Artigo Revisado por pares

741-2 Full Antiplatelet Therapy without Anticoagulation After Coronary Stenting

1995; Elsevier BV; Volume: 25; Issue: 2 Linguagem: Inglês

10.1016/0735-1097(95)92213-o

ISSN

1558-3597

Autores

Jean‐Marc Lablanche, Gilles Grollier, Nicolas Danchin, J Bonnet, Éric Van Belle, Eugène Mc Fadden, Michel E. Bertrand,

Tópico(s)

Healthcare Systems and Practices

Resumo

Subacute thrombosis remains a major limitation of coronary stenting. In addition, local complications related to the intensive anticoagulation that is commonly employed are frequent. We prospectively studied a regime of intensive antiplatelet therapy (aspirin 200 mg daily begun before percutaneous transluminal coronary angioplasty, ticlodipine 500 mg daily for 3 months begun just after angioplasty) with periprocedural dextran infusion continued for a period at the discretion of the local investigator. To date, 98 patients (85 men, 13 women) undergoing 102 procedures involving 125 stents have been enrolled; 71 patients had one stent implanted; 19 patients had 2 stents implanted, and 2 patients had 3 stents implanted. Symptoms before coronary angioplasty included effort angina (23%), angina at rest (6%), unstable angina (23%), recent myocardial infarction (27%). The indications for stent implantation were occlusive dissection 36%, dissection without occlusion 32%, suboptimal result or elective implantation 32%. The stented site was the LAD (37%).

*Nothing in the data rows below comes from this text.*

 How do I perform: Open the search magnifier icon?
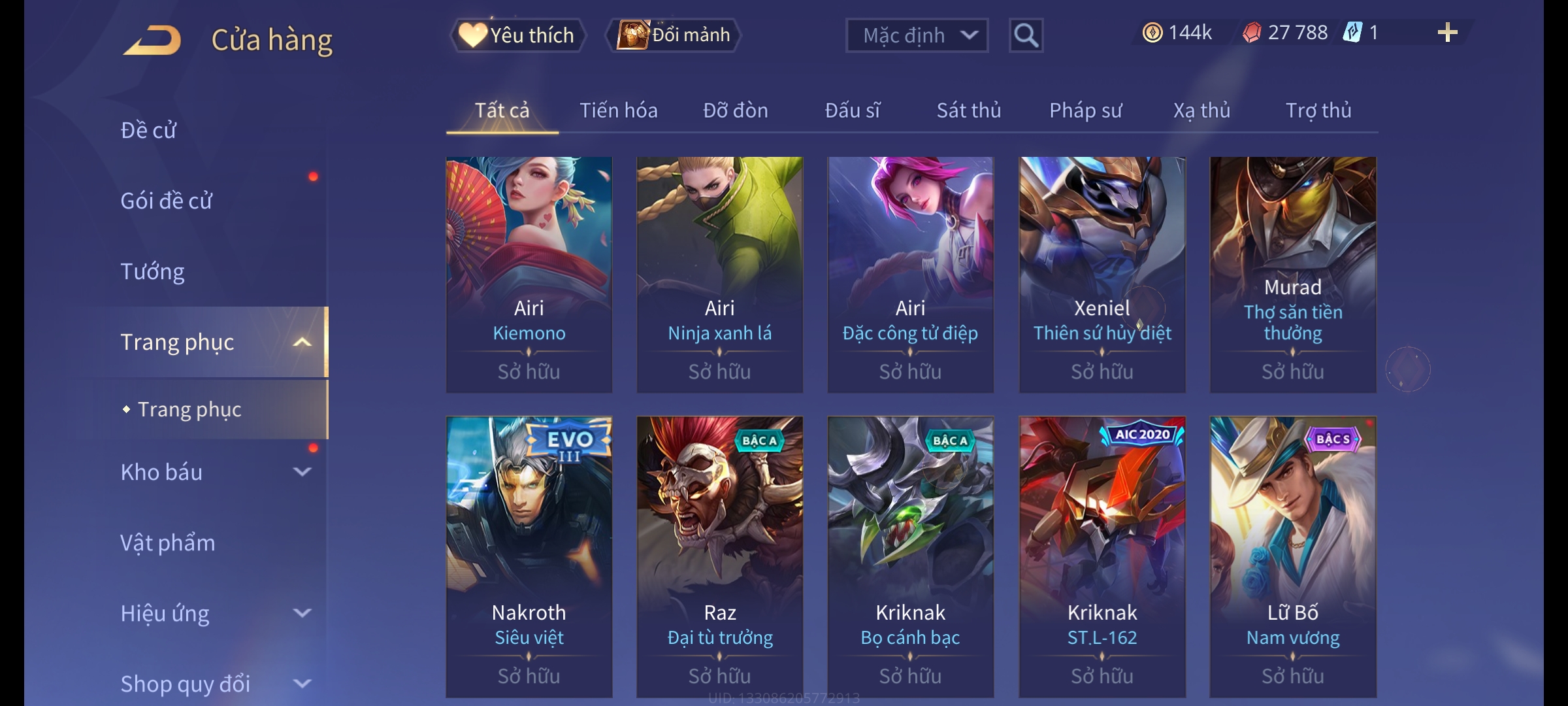click(1026, 35)
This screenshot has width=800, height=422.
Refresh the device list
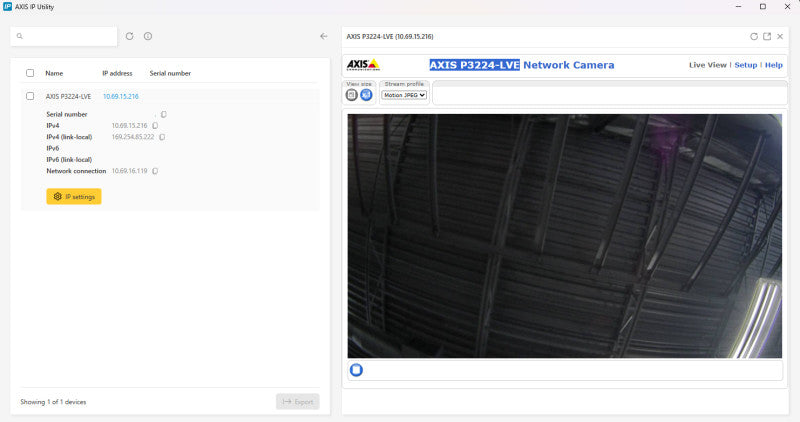[x=130, y=36]
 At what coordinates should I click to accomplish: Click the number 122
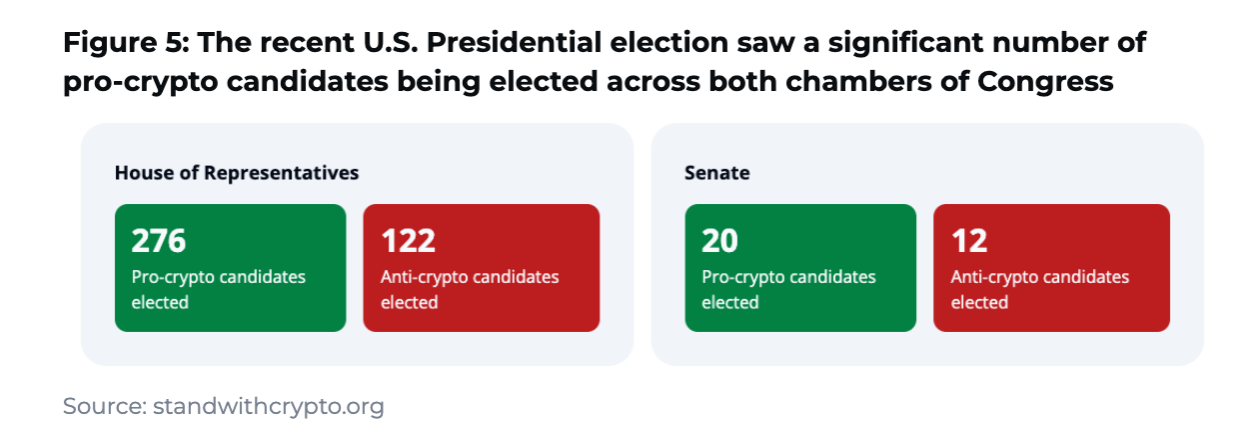click(408, 241)
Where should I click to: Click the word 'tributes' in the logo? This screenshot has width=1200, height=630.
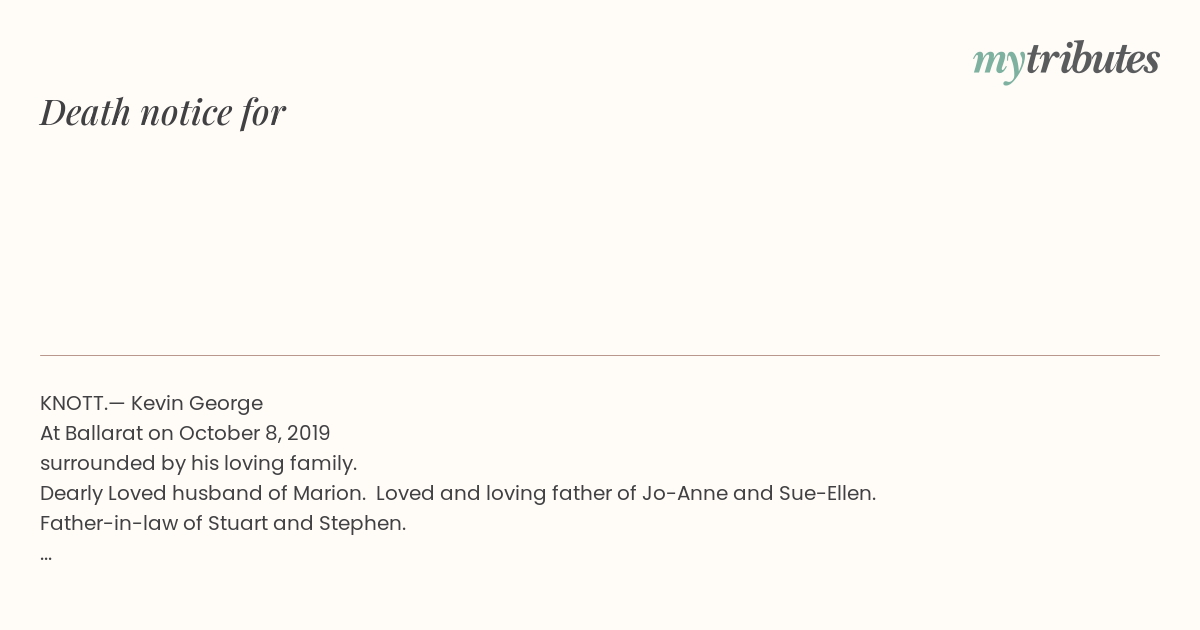[1093, 59]
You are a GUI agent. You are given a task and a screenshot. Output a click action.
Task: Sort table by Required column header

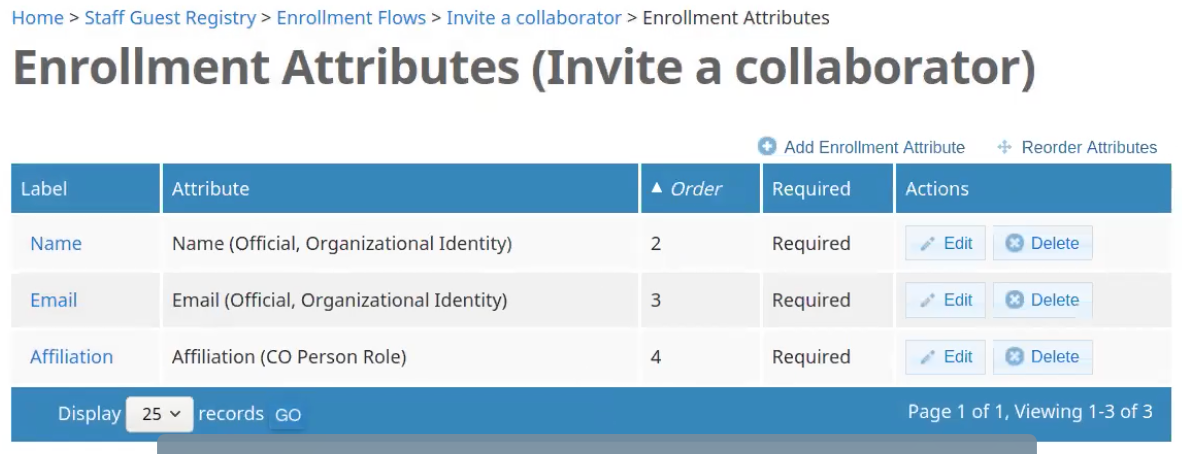(x=811, y=189)
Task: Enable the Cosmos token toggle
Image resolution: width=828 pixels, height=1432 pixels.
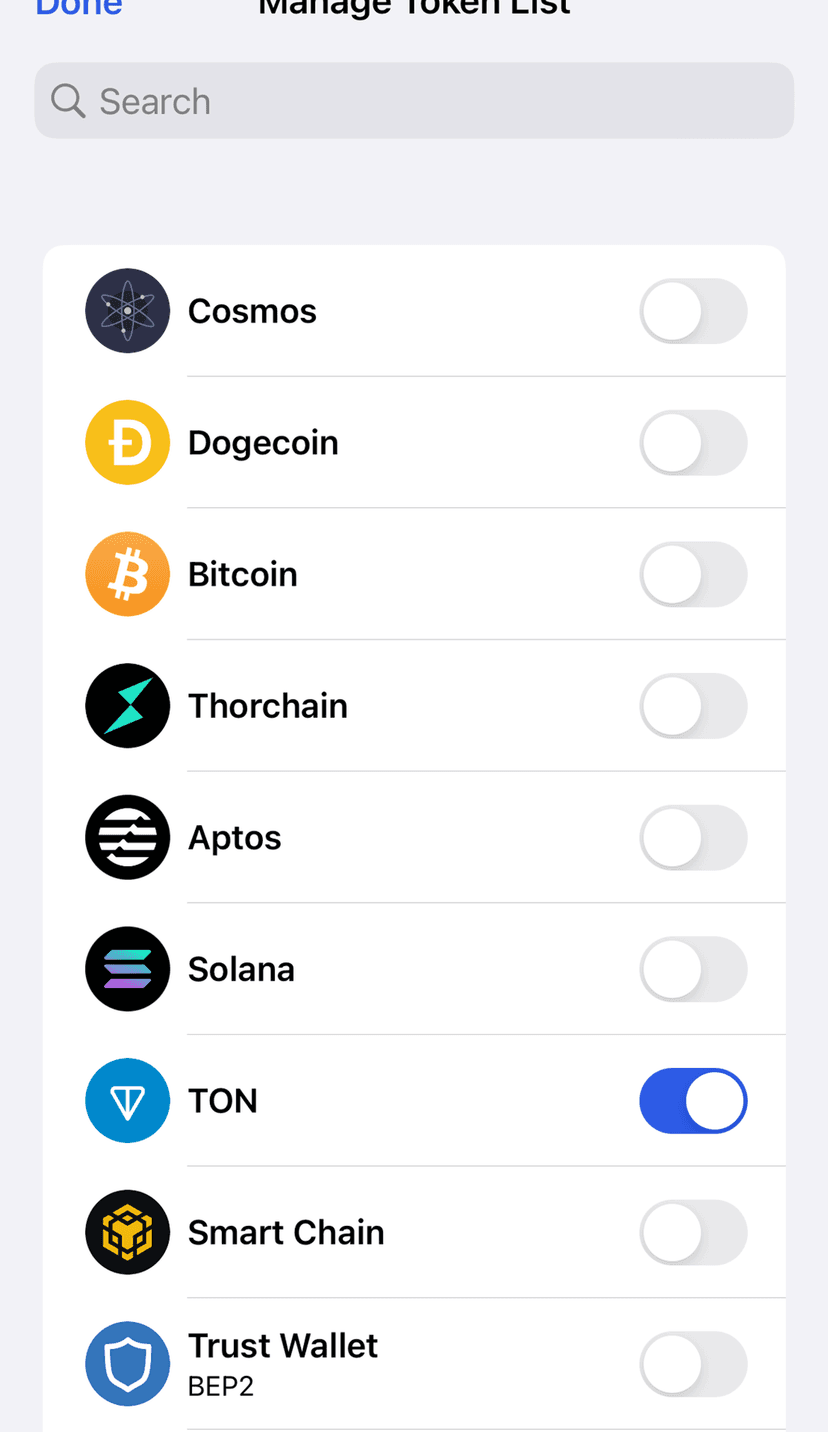Action: coord(693,311)
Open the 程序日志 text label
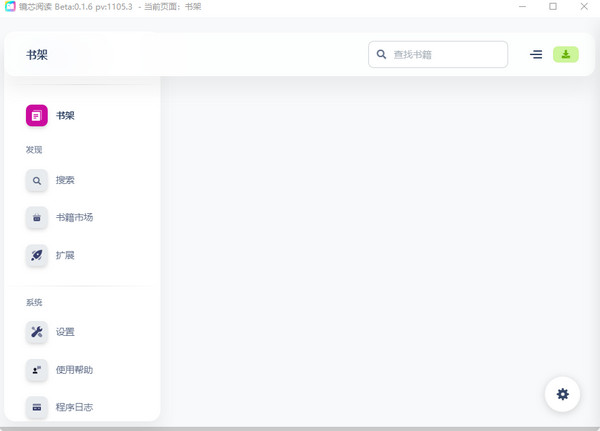This screenshot has height=431, width=600. pos(75,408)
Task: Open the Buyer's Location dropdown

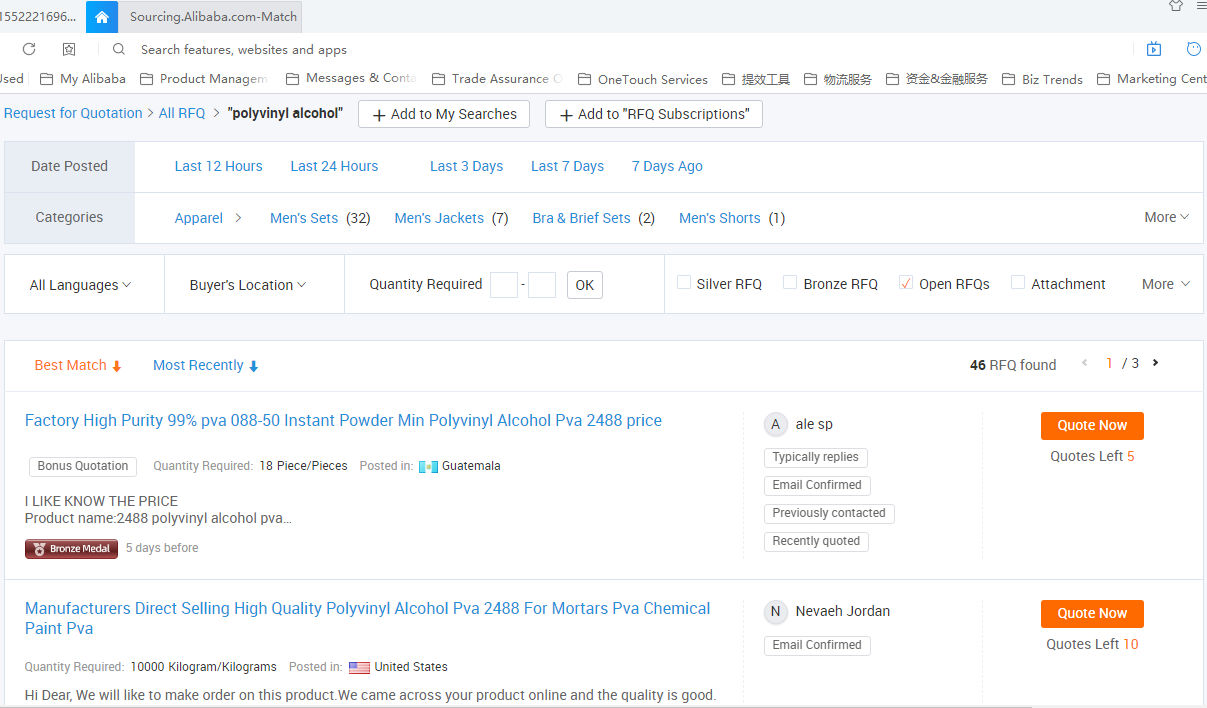Action: (x=248, y=285)
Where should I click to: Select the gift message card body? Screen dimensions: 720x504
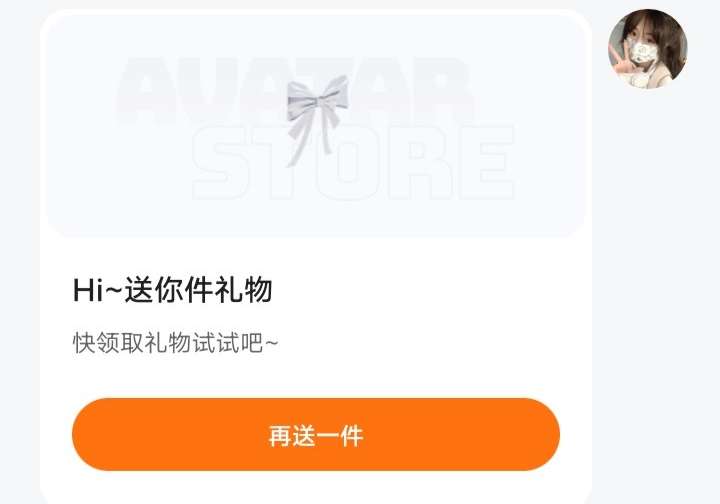click(316, 257)
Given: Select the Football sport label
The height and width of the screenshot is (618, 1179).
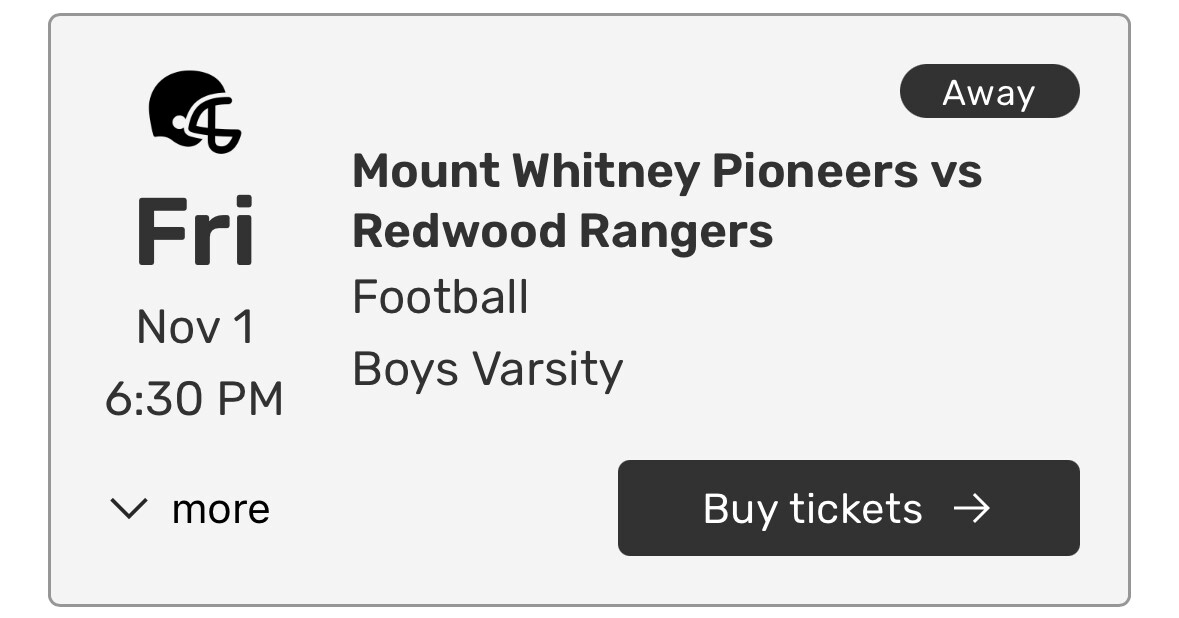Looking at the screenshot, I should (x=440, y=296).
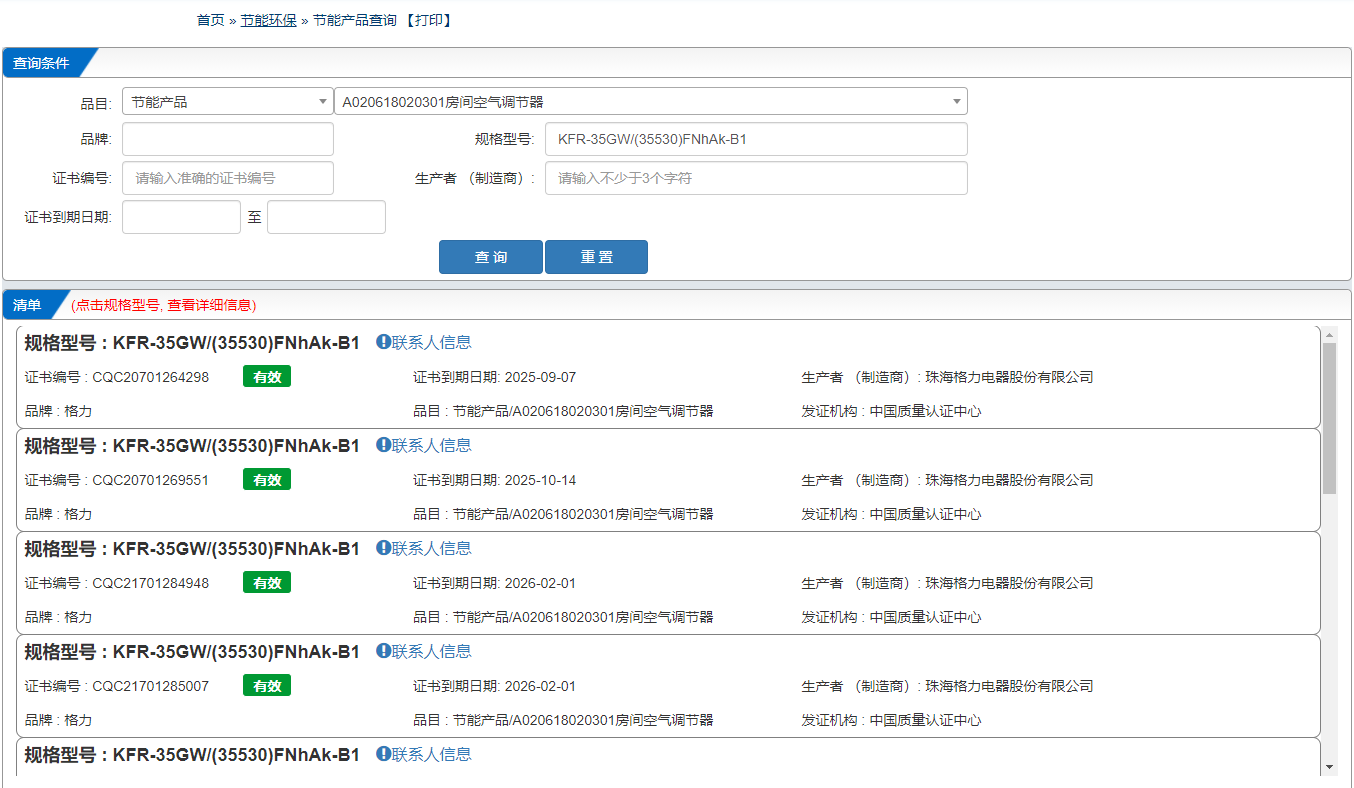1354x788 pixels.
Task: Open 节能环保 breadcrumb link
Action: (268, 20)
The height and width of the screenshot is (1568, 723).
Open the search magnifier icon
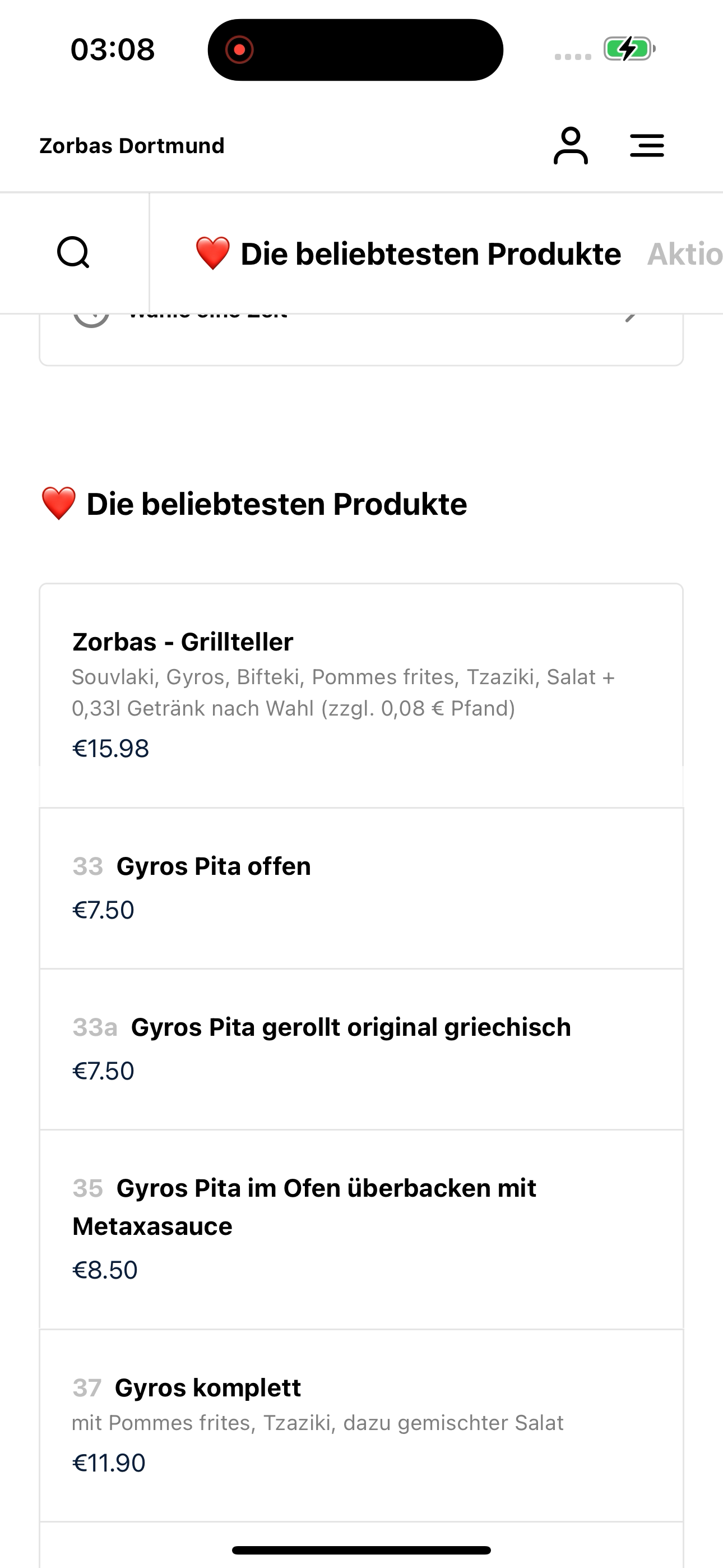pos(73,252)
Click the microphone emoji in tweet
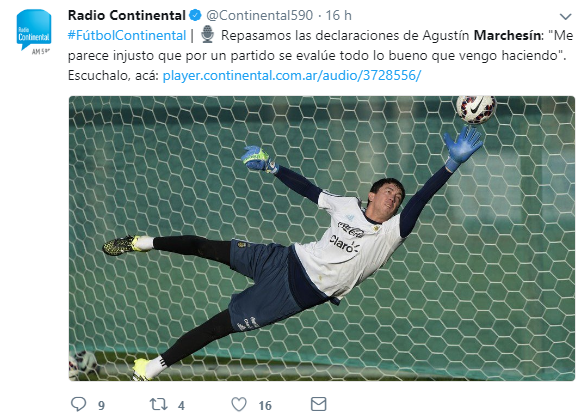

RCA (35%). LCx (17%), and vein graft (11%). Stent types were Wiktor (70%), Palmaz-Schatz (23%). Gianturco-Roubin (7%). The diameter of the stents implanted was 2.5 mm (2%), 3.0 mm (32%), 3.5 mm (44%), and 4.0 mm (22%). There were 2 deaths; 1 patient died from cardiogenic shock that was present before stent implantation 1 patient commited suicide; 4 patients developed q-wave AMI, 1 was already complete at the time of stent implant. 3 occurred In the hours after stent implant for occlusive dissection; 8 patients had non-O AMI; 3 patients had CABG, 1 at 5 hours post stent for reocclusion (non-O wave AMI), 2 were performed electively without sequelae for an unsatisfactory angiographic result but without ongoing ischemia. Blood transfusion for periprocedural blood loss was needed in 2 patients. No coronary event occurred between 48h and discharge, or during follow-up. Local complications occurred in 4 patients (surgical repair 1, blood transfusion 2, false aneurysm1). In this early experience, no subacute closure occurred after bailout or elective stenting using intense anti platelet therapy. Such an approach appears safe and may permit much earlier patient discharge.